Write out the listing below line for line, with no changes.

Click-target data
++++++

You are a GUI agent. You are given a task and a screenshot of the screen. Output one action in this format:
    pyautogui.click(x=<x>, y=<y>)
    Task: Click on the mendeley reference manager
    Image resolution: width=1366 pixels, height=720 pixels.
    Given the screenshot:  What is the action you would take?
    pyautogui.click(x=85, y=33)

++++++

- Output of the exercise
You are a GUI agent. You are given a task and a screenshot of the screen. Output one action in this format:
    pyautogui.click(x=<x>, y=<y>)
    Task: Click on the mendeley reference manager
    Image resolution: width=1366 pixels, height=720 pixels.
    Given the screenshot:  What is the action you would take?
    pyautogui.click(x=85, y=33)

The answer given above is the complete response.